--- What you have to do ---
Print the data that follows exactly as it stands, from its first line through the line containing "Select the Change", and stop there.

[Items from a data source]
####################
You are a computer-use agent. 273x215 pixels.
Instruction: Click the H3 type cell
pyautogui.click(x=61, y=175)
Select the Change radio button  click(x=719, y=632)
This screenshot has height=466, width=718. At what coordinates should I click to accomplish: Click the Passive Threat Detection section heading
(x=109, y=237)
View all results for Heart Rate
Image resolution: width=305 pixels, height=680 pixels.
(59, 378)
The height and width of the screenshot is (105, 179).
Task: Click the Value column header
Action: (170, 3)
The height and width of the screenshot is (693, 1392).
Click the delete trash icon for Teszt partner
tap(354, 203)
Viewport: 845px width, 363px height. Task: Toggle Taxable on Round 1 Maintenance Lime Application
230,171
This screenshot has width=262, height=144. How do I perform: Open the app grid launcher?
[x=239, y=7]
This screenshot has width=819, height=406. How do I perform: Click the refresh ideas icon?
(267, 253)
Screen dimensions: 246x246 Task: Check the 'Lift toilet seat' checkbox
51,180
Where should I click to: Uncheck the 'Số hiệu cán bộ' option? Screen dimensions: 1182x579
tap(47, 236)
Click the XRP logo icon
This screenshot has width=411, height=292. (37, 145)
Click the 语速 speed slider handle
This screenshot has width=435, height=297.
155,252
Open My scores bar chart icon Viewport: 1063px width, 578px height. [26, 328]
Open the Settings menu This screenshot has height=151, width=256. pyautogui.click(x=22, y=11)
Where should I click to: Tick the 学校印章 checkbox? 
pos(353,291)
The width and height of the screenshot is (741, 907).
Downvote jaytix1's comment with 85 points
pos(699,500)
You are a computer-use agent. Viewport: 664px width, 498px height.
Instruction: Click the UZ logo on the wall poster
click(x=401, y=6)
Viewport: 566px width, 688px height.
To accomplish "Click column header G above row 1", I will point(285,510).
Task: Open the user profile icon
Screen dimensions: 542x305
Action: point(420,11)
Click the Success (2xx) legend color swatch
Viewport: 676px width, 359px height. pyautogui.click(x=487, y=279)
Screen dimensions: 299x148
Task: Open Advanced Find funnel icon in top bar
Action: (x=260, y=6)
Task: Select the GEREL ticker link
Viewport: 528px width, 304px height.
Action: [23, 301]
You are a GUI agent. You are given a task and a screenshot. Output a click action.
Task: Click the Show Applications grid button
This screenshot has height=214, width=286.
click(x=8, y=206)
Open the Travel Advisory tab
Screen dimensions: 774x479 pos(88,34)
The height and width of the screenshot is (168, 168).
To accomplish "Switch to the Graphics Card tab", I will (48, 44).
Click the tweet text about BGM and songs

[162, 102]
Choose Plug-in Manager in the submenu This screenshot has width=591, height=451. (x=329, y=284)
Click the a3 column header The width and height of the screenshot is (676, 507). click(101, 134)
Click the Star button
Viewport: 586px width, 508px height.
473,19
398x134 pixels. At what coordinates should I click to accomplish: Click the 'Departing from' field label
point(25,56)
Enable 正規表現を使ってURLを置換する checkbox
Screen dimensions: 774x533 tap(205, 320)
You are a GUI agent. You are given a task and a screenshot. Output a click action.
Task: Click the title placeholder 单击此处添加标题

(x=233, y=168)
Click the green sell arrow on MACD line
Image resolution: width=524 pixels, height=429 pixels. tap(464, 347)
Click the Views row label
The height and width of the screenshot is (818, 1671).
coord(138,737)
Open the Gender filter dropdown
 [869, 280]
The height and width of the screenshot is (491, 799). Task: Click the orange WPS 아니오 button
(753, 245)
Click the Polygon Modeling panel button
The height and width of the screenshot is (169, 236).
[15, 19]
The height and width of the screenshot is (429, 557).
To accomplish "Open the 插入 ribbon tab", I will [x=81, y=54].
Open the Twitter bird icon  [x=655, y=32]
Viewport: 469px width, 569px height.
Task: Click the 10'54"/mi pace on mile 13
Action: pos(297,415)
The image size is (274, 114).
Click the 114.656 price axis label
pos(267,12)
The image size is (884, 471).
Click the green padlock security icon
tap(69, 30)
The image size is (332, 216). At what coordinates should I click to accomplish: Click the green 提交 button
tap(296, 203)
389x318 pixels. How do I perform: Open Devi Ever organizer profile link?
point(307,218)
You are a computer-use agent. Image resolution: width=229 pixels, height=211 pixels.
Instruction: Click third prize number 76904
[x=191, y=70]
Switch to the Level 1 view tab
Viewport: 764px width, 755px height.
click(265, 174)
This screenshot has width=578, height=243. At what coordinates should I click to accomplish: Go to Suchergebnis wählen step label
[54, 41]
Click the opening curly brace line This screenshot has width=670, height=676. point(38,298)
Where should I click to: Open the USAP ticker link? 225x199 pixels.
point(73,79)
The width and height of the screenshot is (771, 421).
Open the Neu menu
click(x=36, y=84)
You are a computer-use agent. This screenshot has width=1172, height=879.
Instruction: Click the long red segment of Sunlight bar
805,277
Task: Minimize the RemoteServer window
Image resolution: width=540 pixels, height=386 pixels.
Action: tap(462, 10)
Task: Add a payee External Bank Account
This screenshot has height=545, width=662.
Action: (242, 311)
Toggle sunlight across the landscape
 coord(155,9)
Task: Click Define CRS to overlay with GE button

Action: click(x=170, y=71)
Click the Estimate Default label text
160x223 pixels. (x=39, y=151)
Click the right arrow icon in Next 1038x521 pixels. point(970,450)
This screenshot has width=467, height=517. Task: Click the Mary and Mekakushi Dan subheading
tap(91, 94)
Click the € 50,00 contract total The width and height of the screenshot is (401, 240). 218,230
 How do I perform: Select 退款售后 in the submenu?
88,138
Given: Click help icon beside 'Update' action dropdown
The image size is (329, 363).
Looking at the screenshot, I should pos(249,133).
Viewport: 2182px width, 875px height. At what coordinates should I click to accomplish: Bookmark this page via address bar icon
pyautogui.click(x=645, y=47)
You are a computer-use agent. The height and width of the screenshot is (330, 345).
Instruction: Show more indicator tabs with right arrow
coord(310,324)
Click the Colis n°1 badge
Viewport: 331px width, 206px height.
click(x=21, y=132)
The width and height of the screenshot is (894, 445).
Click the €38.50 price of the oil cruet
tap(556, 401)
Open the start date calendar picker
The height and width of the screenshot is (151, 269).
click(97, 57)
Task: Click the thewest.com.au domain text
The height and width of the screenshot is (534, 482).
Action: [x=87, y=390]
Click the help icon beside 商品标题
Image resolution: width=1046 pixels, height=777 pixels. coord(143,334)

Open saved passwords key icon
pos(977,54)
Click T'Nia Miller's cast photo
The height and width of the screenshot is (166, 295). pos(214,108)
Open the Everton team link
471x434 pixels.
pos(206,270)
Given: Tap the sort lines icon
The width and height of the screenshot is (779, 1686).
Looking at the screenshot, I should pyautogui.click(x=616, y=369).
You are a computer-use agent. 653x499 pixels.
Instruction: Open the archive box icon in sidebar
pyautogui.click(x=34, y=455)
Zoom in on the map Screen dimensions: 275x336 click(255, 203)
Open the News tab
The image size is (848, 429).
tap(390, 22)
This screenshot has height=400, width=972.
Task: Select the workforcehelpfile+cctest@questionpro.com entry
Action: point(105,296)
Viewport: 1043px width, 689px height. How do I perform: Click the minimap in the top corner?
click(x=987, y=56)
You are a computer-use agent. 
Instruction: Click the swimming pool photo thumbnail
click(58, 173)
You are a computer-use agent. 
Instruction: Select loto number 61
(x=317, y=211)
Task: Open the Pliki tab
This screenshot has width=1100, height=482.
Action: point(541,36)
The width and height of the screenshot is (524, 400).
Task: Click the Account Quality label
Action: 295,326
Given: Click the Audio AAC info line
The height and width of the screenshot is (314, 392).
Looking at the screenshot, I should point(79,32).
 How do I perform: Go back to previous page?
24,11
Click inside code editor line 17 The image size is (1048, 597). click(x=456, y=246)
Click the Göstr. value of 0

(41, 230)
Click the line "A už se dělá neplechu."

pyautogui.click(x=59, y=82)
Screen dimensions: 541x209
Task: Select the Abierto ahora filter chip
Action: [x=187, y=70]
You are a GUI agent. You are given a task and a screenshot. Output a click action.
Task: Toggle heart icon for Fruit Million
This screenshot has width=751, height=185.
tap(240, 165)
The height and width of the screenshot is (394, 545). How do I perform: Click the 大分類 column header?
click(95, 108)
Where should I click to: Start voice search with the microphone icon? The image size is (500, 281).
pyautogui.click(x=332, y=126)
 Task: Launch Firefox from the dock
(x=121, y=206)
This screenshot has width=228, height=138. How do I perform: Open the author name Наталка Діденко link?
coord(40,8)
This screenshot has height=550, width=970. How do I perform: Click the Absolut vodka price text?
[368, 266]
####################
--- Your response ---
You are a computer-use agent. 273x215 pixels.
Instruction: Click the H3 type cell
pyautogui.click(x=61, y=175)
Select the Change radio button  click(x=719, y=632)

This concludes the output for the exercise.